Sunday, May 06, 2012

Exit Strategies

Music and words. Hard not to make one subservient to the other. Exit Strategies, the May 2 event organized jointly by PEN World Voices and the Met Museum, avoided the issue by and large by having music and words work separately, and so the chief interest of the evening for me lay in their dissonance. GH was less amused.

The music was provided by the Kronos Quartet with a long history of in-depth collaboration with composers like Terry Riley, Philip Glass and Steve Reich, and with musicians like Chinese pipa virtuoso Wu Man, Bollywoord "playback singer" Asha Bhosle, Inuit throat singer Tanya Tagaq, Mexican rockers Cafe Tacuba and Azeri vocalist Alim Qasimov. During the event, the quartet played imperturbably a wide range of music from around the world.

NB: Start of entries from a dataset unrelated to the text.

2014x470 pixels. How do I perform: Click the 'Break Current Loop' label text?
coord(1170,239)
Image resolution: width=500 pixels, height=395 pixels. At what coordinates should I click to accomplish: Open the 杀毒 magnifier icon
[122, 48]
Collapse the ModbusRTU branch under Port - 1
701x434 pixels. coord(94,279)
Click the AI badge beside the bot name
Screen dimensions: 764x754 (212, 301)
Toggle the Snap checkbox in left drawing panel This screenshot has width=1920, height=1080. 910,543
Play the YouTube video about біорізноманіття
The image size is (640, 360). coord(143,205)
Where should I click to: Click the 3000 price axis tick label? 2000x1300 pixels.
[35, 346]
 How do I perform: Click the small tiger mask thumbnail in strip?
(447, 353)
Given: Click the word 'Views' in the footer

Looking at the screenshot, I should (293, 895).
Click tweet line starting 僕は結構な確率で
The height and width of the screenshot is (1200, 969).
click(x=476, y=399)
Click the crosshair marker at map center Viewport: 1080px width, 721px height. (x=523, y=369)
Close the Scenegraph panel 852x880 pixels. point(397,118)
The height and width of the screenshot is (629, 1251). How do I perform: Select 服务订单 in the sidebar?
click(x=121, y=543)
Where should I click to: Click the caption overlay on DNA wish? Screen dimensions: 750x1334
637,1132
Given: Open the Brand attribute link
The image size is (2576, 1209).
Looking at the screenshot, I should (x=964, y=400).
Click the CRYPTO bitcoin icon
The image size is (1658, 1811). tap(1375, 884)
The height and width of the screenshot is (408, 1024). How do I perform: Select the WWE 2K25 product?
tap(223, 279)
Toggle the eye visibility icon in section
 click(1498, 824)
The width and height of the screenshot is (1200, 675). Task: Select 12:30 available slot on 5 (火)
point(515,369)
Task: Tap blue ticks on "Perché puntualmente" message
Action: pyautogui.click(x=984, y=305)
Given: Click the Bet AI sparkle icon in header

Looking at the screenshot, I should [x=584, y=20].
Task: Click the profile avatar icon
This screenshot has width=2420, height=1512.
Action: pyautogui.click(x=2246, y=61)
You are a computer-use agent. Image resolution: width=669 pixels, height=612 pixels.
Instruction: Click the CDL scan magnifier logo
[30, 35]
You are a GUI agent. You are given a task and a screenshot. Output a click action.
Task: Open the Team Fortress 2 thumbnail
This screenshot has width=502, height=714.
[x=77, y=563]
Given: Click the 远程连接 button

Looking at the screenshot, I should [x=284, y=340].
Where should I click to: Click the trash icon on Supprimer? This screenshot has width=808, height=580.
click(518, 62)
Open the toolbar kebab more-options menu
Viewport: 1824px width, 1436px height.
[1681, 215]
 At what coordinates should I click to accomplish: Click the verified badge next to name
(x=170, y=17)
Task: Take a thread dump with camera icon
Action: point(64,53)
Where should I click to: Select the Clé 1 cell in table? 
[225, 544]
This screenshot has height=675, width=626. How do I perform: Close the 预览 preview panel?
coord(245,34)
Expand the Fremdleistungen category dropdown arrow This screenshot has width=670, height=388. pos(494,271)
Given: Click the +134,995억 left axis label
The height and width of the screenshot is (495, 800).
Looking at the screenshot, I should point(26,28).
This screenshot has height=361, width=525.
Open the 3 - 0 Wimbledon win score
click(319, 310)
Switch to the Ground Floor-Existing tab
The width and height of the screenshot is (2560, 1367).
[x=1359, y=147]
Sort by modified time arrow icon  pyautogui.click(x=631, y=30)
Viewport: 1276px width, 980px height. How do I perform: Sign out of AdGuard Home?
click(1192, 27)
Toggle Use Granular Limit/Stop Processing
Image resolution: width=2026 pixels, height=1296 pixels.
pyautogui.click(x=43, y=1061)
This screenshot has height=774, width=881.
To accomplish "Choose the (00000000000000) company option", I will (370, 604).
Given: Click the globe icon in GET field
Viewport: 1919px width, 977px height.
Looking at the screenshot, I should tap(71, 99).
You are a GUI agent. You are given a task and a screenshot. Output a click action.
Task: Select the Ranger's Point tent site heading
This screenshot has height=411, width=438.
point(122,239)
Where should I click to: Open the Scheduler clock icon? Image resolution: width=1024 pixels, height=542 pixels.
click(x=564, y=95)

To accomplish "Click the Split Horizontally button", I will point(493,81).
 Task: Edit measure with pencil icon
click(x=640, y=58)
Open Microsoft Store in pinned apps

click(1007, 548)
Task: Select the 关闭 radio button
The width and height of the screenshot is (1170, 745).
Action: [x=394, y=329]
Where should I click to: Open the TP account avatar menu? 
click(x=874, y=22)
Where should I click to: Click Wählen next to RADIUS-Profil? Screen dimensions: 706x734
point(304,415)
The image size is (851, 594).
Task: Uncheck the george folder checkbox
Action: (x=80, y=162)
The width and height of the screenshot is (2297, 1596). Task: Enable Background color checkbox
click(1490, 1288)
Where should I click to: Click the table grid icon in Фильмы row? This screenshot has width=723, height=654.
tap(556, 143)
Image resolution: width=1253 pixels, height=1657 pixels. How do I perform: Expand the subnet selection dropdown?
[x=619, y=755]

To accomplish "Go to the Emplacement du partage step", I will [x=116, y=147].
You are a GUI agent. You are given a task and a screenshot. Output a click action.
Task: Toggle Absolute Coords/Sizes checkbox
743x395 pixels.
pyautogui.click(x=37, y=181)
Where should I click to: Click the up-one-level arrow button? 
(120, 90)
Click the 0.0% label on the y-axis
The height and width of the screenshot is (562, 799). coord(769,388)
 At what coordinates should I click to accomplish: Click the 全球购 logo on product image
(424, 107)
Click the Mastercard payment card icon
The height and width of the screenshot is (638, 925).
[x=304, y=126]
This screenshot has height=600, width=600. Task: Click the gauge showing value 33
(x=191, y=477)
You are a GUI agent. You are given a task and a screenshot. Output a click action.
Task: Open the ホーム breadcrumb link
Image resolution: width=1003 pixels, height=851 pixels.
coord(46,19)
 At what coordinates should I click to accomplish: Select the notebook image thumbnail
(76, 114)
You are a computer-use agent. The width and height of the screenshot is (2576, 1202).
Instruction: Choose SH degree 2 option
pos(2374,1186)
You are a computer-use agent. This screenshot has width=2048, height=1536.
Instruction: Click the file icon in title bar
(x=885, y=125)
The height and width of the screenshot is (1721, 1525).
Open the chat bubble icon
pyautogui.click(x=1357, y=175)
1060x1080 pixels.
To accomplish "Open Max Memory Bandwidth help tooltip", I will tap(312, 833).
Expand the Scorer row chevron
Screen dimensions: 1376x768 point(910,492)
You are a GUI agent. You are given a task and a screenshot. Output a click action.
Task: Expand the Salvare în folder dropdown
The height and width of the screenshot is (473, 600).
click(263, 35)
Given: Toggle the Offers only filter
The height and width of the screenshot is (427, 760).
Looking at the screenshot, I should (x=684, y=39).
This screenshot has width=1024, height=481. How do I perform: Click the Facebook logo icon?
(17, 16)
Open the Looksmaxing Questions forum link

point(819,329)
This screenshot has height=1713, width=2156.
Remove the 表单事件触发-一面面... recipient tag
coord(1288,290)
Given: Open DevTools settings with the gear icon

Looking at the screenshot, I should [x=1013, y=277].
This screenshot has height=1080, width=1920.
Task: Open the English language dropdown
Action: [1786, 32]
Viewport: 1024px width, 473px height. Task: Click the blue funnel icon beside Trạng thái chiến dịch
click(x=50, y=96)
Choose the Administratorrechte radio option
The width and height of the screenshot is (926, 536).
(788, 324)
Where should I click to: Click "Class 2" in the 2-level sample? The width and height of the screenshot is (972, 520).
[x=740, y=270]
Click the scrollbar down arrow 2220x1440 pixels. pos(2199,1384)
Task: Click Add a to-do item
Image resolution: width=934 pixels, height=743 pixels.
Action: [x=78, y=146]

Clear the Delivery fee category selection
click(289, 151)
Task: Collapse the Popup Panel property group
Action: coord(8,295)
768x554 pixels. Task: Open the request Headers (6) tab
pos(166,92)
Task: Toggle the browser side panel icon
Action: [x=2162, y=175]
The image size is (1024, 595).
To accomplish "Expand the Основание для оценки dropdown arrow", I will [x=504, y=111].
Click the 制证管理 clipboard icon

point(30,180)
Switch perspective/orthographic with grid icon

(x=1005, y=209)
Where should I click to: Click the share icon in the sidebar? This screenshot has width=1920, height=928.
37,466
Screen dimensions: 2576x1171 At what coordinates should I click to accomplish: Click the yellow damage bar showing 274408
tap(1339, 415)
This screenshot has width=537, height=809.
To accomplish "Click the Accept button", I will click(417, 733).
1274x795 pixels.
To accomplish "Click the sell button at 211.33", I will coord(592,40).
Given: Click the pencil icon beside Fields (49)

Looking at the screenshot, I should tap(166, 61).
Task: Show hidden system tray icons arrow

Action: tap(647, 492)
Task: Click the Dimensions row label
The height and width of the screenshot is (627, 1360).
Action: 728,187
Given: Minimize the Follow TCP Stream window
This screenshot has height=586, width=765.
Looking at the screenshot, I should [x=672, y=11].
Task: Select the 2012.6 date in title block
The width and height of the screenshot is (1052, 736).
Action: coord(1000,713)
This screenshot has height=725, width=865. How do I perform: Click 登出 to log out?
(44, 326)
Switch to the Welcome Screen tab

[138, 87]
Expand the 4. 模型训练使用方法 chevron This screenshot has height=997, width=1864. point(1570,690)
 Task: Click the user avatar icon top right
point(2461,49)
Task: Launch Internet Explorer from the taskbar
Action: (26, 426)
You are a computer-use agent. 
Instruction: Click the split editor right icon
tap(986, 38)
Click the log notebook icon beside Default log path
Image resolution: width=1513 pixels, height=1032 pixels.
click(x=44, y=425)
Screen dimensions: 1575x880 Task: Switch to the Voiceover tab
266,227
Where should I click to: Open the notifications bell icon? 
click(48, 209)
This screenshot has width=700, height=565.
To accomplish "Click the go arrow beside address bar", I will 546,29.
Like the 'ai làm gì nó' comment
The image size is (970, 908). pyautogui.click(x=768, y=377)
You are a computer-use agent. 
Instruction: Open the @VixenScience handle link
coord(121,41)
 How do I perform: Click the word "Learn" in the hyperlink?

The same could not be said of the writers who clearly felt that their words were intruding on the music.

Rula Jebreal, a French-Israeli journalist, asked her American audience a series of questions about the state of political debate in the country, before reading a harrowing account of violence in Iraq. Marjane Satrapi, the author and illustrator of Persepolis, extemporized on life under the Iranian theocracy. Her description of life without music was given added poignancy by the quartet's performance. Tony Kushner read a poetic description of the loss of a loved one to death. He read well, riding on the peaks and troughs of the music.

The evening would have been unexceptional if it had ended at this point, but it didn't. The quartet continued to play. They played music already spliced with words, one piece counting down to the dropping of the nuclear bomb on Hiroshima. Both Satrapi and Kushner were nonplussed by the invitation to improvise words to the solemn music and weighty themes. Not so Jebreal. She kept asking questions of the other two to press them for their opinions of the current American scene. In doing this, she was behaving like the tough interviewer that won her fame. Satrapi and Kushner evaded her every attempt to engage them in politics. Satrapi fell back on the "mystery" of the music that rendered words inapt and insubstantial. Kushner obviously felt the same, but also tried, quite unsuccessfully, to steer the conversation to less inflammatory topics. His questions, however, drifted into disquisitions instead, and so when they ran out of steam, Jebreal would persist with yet another question.

Finally the writers tiptoed off, giving over the stage to the musicians. They returned only at the end, to take their bows with the Quartet sheepishly. I was thrilled to see how the unscripted part of the evening turned out, even though language lost the game to music.